Et de fait, s’ils ne le savaient pas, ils le savent désormais puisqu’Emmanuel Macron reprend le propos de Mounir Mahjoubi qui introduisait la journée. La populace est méfiante, nous dit Nietzsche, elle a peur nous prévient Emmanuel Macron :

Aussi longtemps que nous ne verrons que les innovations technologiques qui détruisent des emplois dans les secteurs traditionnels localisés sur le terrain, ce sera une source d’effroi [pour nos concitoyens].

Or, devant la question de l’intelligence artificielle et du monde numérique qui vient :

Je crois que la première chose sur laquelle nous devons nous mettre d’accord c’est qu’il ne faut pas avoir peur et refuser le changement. D’abord, parce qu’il est à l’œuvre partout et parce qu’il peut conduire aussi au meilleur et à des innovations qui nous permettront de vivre mieux.

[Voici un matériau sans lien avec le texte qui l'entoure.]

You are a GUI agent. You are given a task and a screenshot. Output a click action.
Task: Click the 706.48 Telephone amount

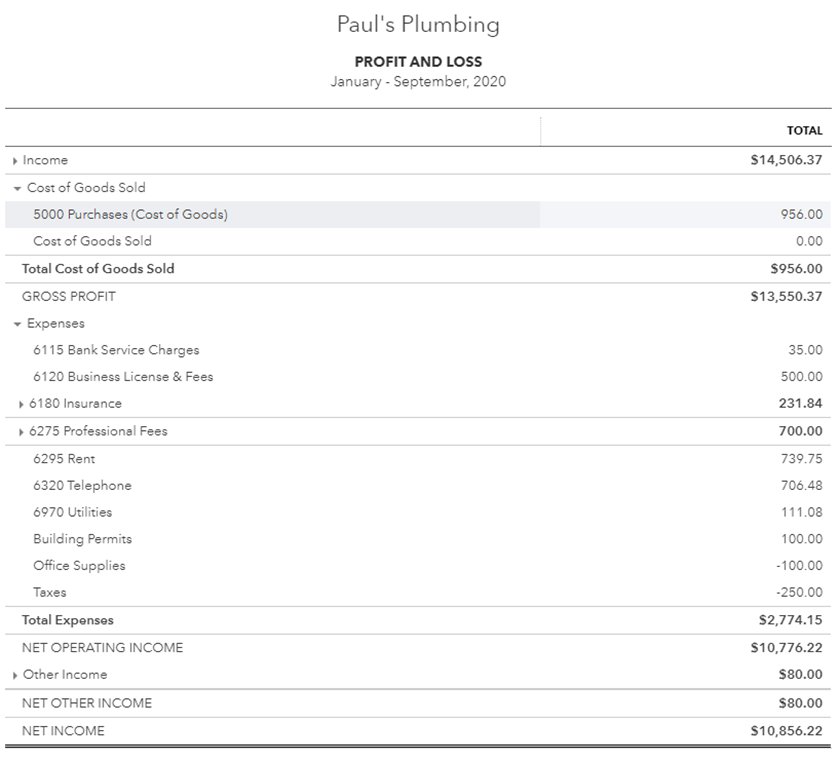pos(802,486)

Le Président et son auditoire savent très bien que le « monde de demain » est déjà « à l’œuvre partout » et que c’est pour cela et cela seulement qu’il faut l’accueillir comme l’Homme supérieur « étreint l’abîme ». Emmanuel Macron, dans un entretien donné aux journalistes américains juste après son discours, utilisera un registre similaire et parlera (en parlant de lui-même) d’« embrasser » le changement et le « nouveau monde » qui vient afin de parvenir à convaincre les Français d’accepter à sa suite « le changement »14. Les Français sont semblables à la populace de Zarathoustra : pour les convaincre de « travailler avec les machines15, il faudra faire miroiter « des innovations qui nous permettrons de vivre mieux » :

Si nous voulons convaincre nos concitoyens que ces disruptions technologiques ne sont pas vecteur que d’un changement négatif et ne doivent pas nourrir que la peur, nous devons réussir à montrer par ces mêmes innovations qu’elles génèrent un bien-être pour eux quant à ces problèmes qu’elles ont engendrés.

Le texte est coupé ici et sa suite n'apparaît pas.